The `Importance`

function considers variable importance (or
predictor importance) to be the effect that the variable has on
replicates \(\textbf{y}^{rep}\) (or
\(\textbf{Y}^{rep}\)) when the variable is removed from the
model by setting it equal to zero. Here, variable importance is
considered in terms of the comparison of posterior predictive
checks. This may be considered to be a form of sensitivity analysis,
and can be useful for model revision, variable selection, and model
interpretation.

Currently, this function only tests the variable importance of design matrix \(\textbf{X}\).

```
Importance(object, Model, Data, Categorical=FALSE, Discrep, d=0, CPUs=1,
Type="PSOCK")
```

object

An object of class `demonoid`

, `iterquad`

,
`laplace`

, `pmc`

, or `vb`

is required.

Model

The model specification function is required.

Data

A data set in a list is required. The dependent variable
is required to be named either `y`

or `Y`

. The
`Importance`

function will sequentially remove each column
vector in `X`

, so `X`

is required to be in data set
`Data`

.

Categorical

Logical. If `TRUE`

, then `y`

and
`yhat`

are considered to be categorical (such as y=0 or y=1),
rather than continuous. This defaults to `FALSE`

.

Discrep

This optional argument allows a discrepancy statistic to
be included. For more information on discrepancy statistics, see
`summary.demonoid.ppc`

.

d

This is an optional integer to be used with the
`Discrep`

argument above, and it defaults to `d=0`

. For
more information on discrepancy, see
`summary.demonoid.ppc`

.

CPUs

This argument accepts an integer that specifies the number
of central processing units (CPUs) of the multicore computer or
computer cluster. This argument defaults to `CPUs=1`

, in which
parallel processing does not occur.

Type

This argument specifies the type of parallel processing to
perform, accepting either `Type="PSOCK"`

or
`Type="MPI"`

.

`Importance`

returns an object of class `importance`

, which
is a matrix with a number of rows equal to the number of columns in
design matrix \(\textbf{X}\) + 1 (including the full model), and
4 columns, which are BPIC, Concordance (or Mean.Lift if categorical),
Discrep, and L-criterion. Each row represents a model with a predictor
in \(\textbf{X}\) removed (except for the first row, which is the
full model), and the resulting posterior predictive checks. For
non-categorical dependent variables, an attribute is returned with the
object, and the attribute is a vector of `S.L`

, the calibration
number of the L-criterion.

Variable importance is defined here as the impact of each variable (predictor, or column vector) in design matrix \(\textbf{X}\) on \(\textbf{y}^{rep}\) (or \(\textbf{Y}^{rep}\)), when the variable is removed.
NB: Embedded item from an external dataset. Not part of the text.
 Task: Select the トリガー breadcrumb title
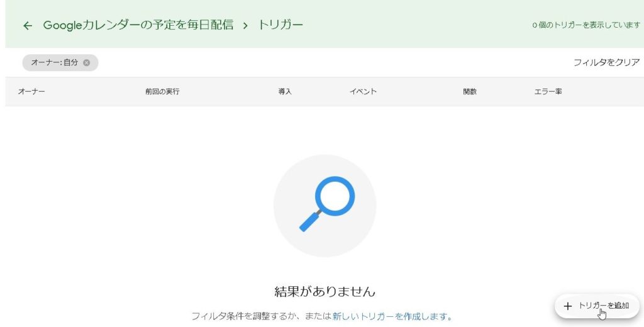pos(280,25)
First, the full model is predicted with the
`predict.demonoid`

, `predict.iterquad`

,
`predict.laplace`

, `predict.pmc`

, or
`predict.vb`

function, and summarized with the
`summary.demonoid.ppc`

,
`summary.iterquad.ppc`

, `summary.laplace.ppc`

,
`summary.pmc.ppc`

, or `summary.vb.ppc`

function, respectively. The results are stored in the first row of the
output. Each successive row in the output corresponds to the
application of `predict`

and `summary`

functions, but with
each variable in design matrix \(\textbf{X}\) being set to zero
and effectively removed. The results show the impact of sequentially
removing each predictor.

The criterion for variable importance may differ from model to model. As a default, BPIC is recommended. The Bayesian Predictive Information Criterion (BPIC) was introduced by Ando (2007). BPIC is a variation of the Deviance Information Criterion (DIC) that has been modified for predictive distributions. For more information on DIC (Spiegelhalter et al., 2002), see the accompanying vignette entitled "Bayesian Inference". \(BPIC = Dbar + 2pD\).
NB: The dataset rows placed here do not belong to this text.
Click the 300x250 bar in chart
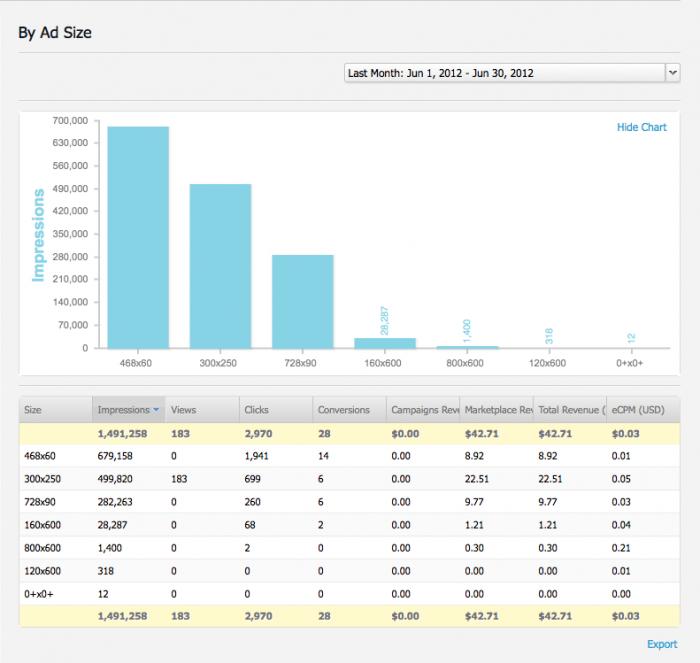This screenshot has height=663, width=700. [x=220, y=266]
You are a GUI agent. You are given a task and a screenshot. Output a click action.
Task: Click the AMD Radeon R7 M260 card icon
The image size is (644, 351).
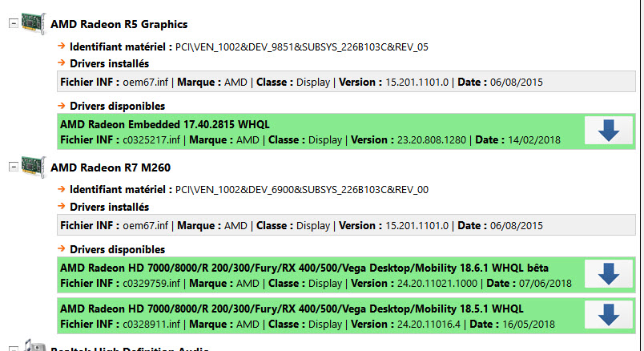[33, 167]
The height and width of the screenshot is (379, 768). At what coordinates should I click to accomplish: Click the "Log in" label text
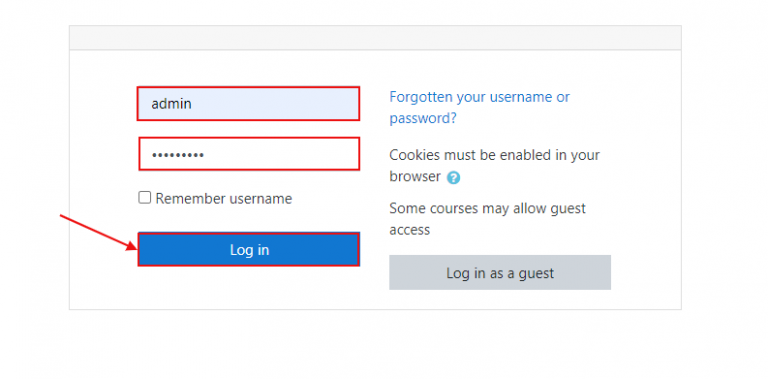click(x=249, y=250)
With BPIC, variable importance has a positive relationship, such that larger values indicate a more important variable, because removing that variable resulted in a worse fit to the data. The best model has the lowest BPIC.

In a model in which the dependent variable is not categorical, it is
also recommended to consider the L-criterion (Laud and Ibrahim, 1995),
provided that sample size is small enough that it does not result in
`Inf`

. For more information on the L-criterion, see the
accompanying vignette entitled "Bayesian Inference".
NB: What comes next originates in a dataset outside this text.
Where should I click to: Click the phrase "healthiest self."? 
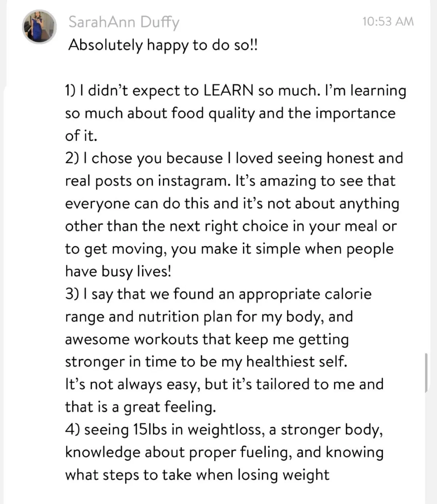coord(296,362)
With the L-criterion, variable importance has a positive relationship,
such that larger values indicate a more important variable, because
removing that variable resulted in a worse fit to the data. Ibrahim
(1995) recommended considering the model with the lowest
L-criterion, say as \(L_1\), and the model with the closest
L-criterion, say as \(L_2\), and creating a comparison score
as \(\phi = (L_2-L_1)/S_L\), where
`S.L`

is from the \(L_1\) model. If the comparison score,
\(\phi\) is less than 2, then \(L_2\) is within 2
standard deviations of \(L_1\), and is the recommended cut-off
for model choice.

The `Importance`

function may suggest that a model fits the data
better with a variable removed. In which case, the user may
choose to leave the variable in the model (perhaps the model is
misspecified without the variable), investigate and possibly
re-specify the relationship between the independent and dependent
variable(s), or remove the variable and update the model again.

In contrast to variable importance, the `PosteriorChecks`

function calculates parameter importance, which is the probability
that each parameter's marginal posterior distribution is greater than
zero, where an important parameter does not include zero in its
probability interval (see `p.interval`

). Parameter
importance and variable importance may disagree, and both should be
studied.

The `Importance`

function tends to indicate that a model fits the
data better when variables are removed that have parameters with
marginal posterior distributions that include 0 in the 95%
probability interval (variables associated with lower parameter
importance).

Often, in complicated models, it is difficult to assess variable importance by examining the marginal posterior distribution of the associated parameter(s). Consider polynomial regression, in which each variable may have multiple parameters.

The information provided by the `Importance`

function may be used
for model revision, or reporting the relative importance of variables.

The `plot.importance`

function is available to plot the
output of the `Importance`

function according to BPIC, predictive
concordance (Gelfand, 1996), the selected discrepancy statistic
(Gelman et al., 1996), or the L-criterion.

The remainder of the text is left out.